Wallingford Grammar School was a grammar school in the town of Wallingford, Oxfordshire (formerly Berkshire), England, succeeded by Wallingford School when comprehensive education was introduced in 1973.

==History==
When Walter Bigg, thought to have been Innkeeper of St Giles in the Fields, a Sheriff of London, Master of the Worshipful Company of Merchant Taylors, and MP for Wallingford, died in 1659, he left £10 for the education of six poor boys at a school in Wallingford. The Wallingford Corporation Minute Book shows that the school was active in 1672. The school buildings were at St John's Green from 1717 to 1780, through a lease bought with Bigg's endowment. When the lease ended the school transferred to the headmaster's house, and later the upper room in the Town Hall was used a schoolroom until 1863, when the school briefly closed.

===School building===
The school was revived under the Endowed Schools Act of 1872, and Wallingford School, which still benefits from the Bigg Charity was formally established when a grammar school building was built on the corner of St George's Road and Station Road in 1877 by Sidney Roberts Stevenson. The boys’ and girls’ schools were amalgamated onto one site in 1904.

===Boys' school===
In 1958 the girls were moved to Didcot Girls' Grammar School, the forerunner of Didcot Girls' School. In 1958, Blackstone Secondary Modern was built near Blackstone Road on St George's Road. It was also known as Wallingford County Grammar School. It had a rowing team.

===Dissolution===
With the onset of comprehensive education in 1973, Blackstone was used as the lower school (taking age 11–13) and the old grammar school was the upper school (taking older children).

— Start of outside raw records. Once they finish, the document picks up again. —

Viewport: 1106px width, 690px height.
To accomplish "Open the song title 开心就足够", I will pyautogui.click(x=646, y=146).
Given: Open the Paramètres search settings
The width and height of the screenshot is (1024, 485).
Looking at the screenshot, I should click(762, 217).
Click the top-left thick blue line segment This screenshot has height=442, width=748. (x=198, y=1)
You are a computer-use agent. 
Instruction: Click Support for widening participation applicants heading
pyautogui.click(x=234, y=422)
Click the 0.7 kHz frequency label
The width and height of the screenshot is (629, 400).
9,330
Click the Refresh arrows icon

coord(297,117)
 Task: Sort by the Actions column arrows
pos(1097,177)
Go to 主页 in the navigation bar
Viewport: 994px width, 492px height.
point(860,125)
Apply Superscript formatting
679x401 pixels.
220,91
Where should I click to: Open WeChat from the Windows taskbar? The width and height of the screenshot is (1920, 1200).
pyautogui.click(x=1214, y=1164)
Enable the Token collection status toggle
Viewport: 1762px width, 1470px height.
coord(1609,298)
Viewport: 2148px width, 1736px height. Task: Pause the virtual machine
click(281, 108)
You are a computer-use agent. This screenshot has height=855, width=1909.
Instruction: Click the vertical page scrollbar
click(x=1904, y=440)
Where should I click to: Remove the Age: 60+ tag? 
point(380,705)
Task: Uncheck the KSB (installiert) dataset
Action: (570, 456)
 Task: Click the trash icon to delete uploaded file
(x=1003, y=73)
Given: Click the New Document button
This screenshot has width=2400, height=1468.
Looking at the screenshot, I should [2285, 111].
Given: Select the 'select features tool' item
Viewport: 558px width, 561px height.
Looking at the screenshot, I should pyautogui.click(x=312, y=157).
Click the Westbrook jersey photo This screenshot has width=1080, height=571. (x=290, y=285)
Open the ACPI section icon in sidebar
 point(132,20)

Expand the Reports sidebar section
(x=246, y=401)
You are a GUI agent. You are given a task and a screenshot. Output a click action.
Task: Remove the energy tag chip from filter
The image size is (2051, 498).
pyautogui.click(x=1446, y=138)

In 1998 the school was centralised at the old secondary modern site, and the old grammar school converted to apartments.

==Alumni==
- Prof Malcolm Clarke, Senior Principal Scientific Officer of the Marine Biological Association of the United Kingdom 1978–87
- General Sir Frank King, Colonel Commandant 1974–79 of the Army Air Corps, and Director of Operations in Northern Ireland 1973–75
- Maj-Gen Norman Speller, Colonel Commandant of the Royal Army Ordnance Corps (RAOC) 1978–83
- Prof Michael Sheringham, Marshal Foch Professor of French Literature since 2004 at the University of Oxford, and President 2002–04 of the Society for French Studies
- Ann Packer, Olympic gold medallist, 800 metres 1964.